Failover in the PostgreSQL Operator Overview

Failover in the PostgreSQL Operator

There are a number of potential events that could cause a primary database instance or cluster to become unavailable during the course of normal operations, including:

  • A database storage (disk) failure or any other hardware failure
  • The network on which the database resides becomes unreachable
  • The host operating system becomes unstable and crashes
  • A key database file becomes corrupted
  • Total loss of data center

There may also be downtime events that are due to the normal case of operations, such as performing a minor upgrade, security patching of operating system, hardware upgrade, or other maintenance.

To enable rapid recovery from the unavailability of the primary PostgreSQL instance within a PostgreSQL cluster, the PostgreSQL Operator supports both Manual and Automated failover within a single Kubernetes cluster.

PostgreSQL Cluster Architecture

The failover from a primary PostgreSQL instances to a replica PostgreSQL instance within a PostgreSQL cluster.

_Record list_
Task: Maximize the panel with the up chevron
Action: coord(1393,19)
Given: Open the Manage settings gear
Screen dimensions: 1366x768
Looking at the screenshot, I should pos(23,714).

_Your instructions_
Could you carry the PostgreSQL Operator failover text forward from its last sentence? The records stand apart from the PostgreSQL Operator failover text.

_Result_
Manual Failover

Manual failover is performed by PostgreSQL Operator API actions involving a query and then a target being specified to pick the fail-over replica target.

Automatic Failover

Automatic failover is performed by the PostgreSQL Operator by evaluating the readiness of a primary. Automated failover can be globally specified for all clusters or specific clusters. If desired, users can configure the PostgreSQL Operator to replace a failed primary PostgreSQL instance with a new PostgreSQL replica.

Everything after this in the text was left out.